Source document:
● ● ● ● ● ● ●

I shared this on twitter earlier but the 140 character limit doesn’t allow for much commenting. I think it was Matt Owens of Volumeone (one of the original flash based “ezines”) who served as my inspiration 17 years ago for doing personal projects. It was at that time a very fundamental part of what I did, and about the only opportunity for trying new things that ultimately increased my skill set or alleviated the boredom of corporate design work. Many of these projects went on to be sources of income in themselves. When asking young designers today if they doing any work outside of the office they almost universally say no. Which is a shame because much of what gets done at work is full of constraints and as such it can be hard to grow or simply have fun.
But the choice quote above from Jim Coudal above does ring true. None of us get off at 5, and though I leave earlier than most, the mental energy to start a side project is nearly impossible to muster. It should be apart of our week, but unfortunately in all of the past 17 years in Taiwan, I’ve only met 2 bosses who believed in giving teams time to learn new skills. As a result I sacrifice my lunch hours, Friday nights, some early mornings, and Saturday afternoons practicing skills that make me a better designer.

● ● ● ● ● ● ●

Data for the task:
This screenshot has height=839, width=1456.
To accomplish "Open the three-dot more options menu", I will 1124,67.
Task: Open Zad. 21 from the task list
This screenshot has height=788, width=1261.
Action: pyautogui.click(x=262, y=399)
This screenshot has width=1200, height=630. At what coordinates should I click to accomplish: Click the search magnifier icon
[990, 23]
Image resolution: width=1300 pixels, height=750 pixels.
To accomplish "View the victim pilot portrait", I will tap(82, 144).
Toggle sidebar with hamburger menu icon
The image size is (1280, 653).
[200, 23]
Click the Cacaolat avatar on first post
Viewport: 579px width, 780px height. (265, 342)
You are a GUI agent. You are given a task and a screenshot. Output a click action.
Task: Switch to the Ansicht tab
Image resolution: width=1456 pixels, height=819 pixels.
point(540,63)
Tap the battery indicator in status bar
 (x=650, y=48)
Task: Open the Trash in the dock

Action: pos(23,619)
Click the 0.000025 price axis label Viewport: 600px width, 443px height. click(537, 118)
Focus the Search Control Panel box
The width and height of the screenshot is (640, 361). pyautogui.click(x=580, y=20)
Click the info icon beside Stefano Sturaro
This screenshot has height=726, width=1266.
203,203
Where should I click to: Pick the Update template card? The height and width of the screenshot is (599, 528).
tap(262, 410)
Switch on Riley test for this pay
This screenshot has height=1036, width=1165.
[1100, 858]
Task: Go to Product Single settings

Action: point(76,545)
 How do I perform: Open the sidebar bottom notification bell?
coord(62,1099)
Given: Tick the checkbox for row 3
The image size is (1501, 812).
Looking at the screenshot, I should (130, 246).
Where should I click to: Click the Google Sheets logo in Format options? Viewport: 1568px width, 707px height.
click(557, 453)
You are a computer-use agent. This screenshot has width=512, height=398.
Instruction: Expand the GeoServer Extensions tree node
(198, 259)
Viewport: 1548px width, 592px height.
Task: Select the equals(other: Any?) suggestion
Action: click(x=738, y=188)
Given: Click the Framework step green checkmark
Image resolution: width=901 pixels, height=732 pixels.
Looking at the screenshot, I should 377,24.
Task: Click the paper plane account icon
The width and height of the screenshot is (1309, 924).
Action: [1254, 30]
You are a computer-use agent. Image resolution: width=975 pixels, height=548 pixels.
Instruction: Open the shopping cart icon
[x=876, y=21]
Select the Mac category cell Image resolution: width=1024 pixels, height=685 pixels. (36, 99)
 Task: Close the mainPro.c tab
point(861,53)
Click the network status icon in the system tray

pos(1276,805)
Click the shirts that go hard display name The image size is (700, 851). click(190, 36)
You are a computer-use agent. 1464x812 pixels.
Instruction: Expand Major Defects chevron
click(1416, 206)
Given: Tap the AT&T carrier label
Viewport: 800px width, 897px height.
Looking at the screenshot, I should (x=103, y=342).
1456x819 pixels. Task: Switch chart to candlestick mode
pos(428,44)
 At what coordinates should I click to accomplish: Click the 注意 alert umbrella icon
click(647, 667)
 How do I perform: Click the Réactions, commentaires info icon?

● ● ● ● ● ● ●

What is asked:
1 - In the passage on personal design projects, start at the words "I shared this" and stop after "simply have fun.". Write that stretch out again with "boredom" swapped for "monotony".
2 - Copy out the records word for word, starting at the line that has "Select the Mac" and stopping after the line that has "click(1416, 206)".

Answers to each task:
1 -
I shared this on twitter earlier but the 140 character limit doesn’t allow for much commenting. I think it was Matt Owens of Volumeone (one of the original flash based “ezines”) who served as my inspiration 17 years ago for doing personal projects. It was at that time a very fundamental part of what I did, and about the only opportunity for trying new things that ultimately increased my skill set or alleviated the monotony of corporate design work. Many of these projects went on to be sources of income in themselves. When asking young designers today if they doing any work outside of the office they almost universally say no. Which is a shame because much of what gets done at work is full of constraints and as such it can be hard to grow or simply have fun.

2 -
Select the Mac category cell Image resolution: width=1024 pixels, height=685 pixels. (36, 99)
 Task: Close the mainPro.c tab
point(861,53)
Click the network status icon in the system tray

pos(1276,805)
Click the shirts that go hard display name The image size is (700, 851). click(190, 36)
You are a computer-use agent. 1464x812 pixels.
Instruction: Expand Major Defects chevron
click(1416, 206)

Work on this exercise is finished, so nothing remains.